Há um mormaço constante turvando a paisagem no Rio Grande do Sul. Detrás das ondas de calor que se desprendem do asfalto, a soja definha, o milho encolhe e o gado emagrece. Esqueça aquelas lavouras verdejantes se perdendo no horizonte. Agora os campos são amarelos, mas de um dourado que não reluz. Com o solo rachado e açudes secando, não há o que resista sob temperaturas diárias sempre próximas dos 40ºC.
Nas cidades, o racionamento de água é uma ameaça à espreita. Com um déficit hídrico que supera 700 milímetros em algumas bacias hidrográficas, os rios não têm vazão suficiente para manter o abastecimento normal. Na zona rural, cacimbas estão ressequidas e os poços artesianos tossindo, como que engasgados na própria secura.
Em uma semana, duplicou o número de famílias sem água nem mesmo para consumo humano. Eram 5.475 em 3 de janeiro e já são 10.234, conforme o último levantamento da Emater. Para atender a essa população, há um tráfego intenso de caminhões-pipa por estradas de chão batido, alguns percorrendo 220 quilômetros por dia, outros transportando 1 milhão de litros de água no mês.
Com as perdas alcançando uma cifra bilionária, produtores começam a lamentar a morte dos próprios animais. Em Soledade, a seca transformou num barro duro dois dos açudes das terras de Lucas Oliveira de Souza, 27 anos. Perto dali, uma de suas vacas de corte saiu campo afora em busca de água e comida. Atolada num banhado, acabou morrendo sozinha, apartada do rebanho.
— Seca igual a esta nunca tinha visto. O gado, às vezes, acha alguma coisa para comer, mas não tem pasto para encher barriga. Aqui mesmo, onde estamos, a água nos batia no peito — diz Lucas, caminhando sobre os 40 metros de chão rachado que o recuo da água produziu num dos reservatórios da propriedade.
A 214 quilômetros de distância, a situação é semelhante nos 12 hectares de José Carlos Sidloski, morador da linha 21, no interior de Frederico Westphalen.

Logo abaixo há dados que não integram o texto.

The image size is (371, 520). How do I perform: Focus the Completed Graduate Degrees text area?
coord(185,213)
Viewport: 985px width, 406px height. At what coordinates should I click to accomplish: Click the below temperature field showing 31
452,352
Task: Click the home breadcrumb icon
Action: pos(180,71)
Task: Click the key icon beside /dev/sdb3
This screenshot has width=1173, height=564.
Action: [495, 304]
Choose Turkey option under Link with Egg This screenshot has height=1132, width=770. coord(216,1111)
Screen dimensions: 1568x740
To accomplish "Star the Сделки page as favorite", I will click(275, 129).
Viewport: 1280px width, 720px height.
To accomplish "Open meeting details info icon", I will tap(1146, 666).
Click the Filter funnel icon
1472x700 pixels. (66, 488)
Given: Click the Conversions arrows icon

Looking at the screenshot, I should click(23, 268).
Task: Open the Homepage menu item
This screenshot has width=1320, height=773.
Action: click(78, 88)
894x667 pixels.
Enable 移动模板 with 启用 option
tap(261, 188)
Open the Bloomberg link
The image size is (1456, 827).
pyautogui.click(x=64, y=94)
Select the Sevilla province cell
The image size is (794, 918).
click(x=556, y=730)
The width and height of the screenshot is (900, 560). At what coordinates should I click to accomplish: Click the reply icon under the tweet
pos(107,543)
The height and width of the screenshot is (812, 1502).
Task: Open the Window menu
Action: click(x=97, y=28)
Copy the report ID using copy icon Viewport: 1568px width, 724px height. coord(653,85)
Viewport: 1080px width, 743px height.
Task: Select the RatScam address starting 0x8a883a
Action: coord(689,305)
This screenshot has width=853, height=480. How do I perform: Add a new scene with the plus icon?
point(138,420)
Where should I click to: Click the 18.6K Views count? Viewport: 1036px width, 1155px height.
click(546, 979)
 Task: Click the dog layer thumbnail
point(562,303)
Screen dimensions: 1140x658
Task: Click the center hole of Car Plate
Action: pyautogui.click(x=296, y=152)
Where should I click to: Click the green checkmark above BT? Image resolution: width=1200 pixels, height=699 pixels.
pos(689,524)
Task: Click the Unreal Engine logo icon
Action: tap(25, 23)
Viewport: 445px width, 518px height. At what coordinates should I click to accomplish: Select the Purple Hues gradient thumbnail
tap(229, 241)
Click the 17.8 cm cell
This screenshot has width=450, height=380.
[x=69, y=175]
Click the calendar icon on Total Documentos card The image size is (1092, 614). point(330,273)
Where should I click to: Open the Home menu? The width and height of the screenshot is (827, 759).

O imenso açude onde costumava pescar e do qual puxava água para a casa e os animais já não existe mais. O solo, tramado por fissuras em que cabe uma mão inteira, circunda uma diminuta lâmina de água coberta por algas.
— Já perdi quatro vacas por causa dessa seca. Um delas morreu nos meus braços, vinha caminhando na minha frente, tonteou e testavilhou. Dá uma tristeza bárbara. Água é vida, a principal coisa que deve ter numa propriedade — desabafa Sidloski.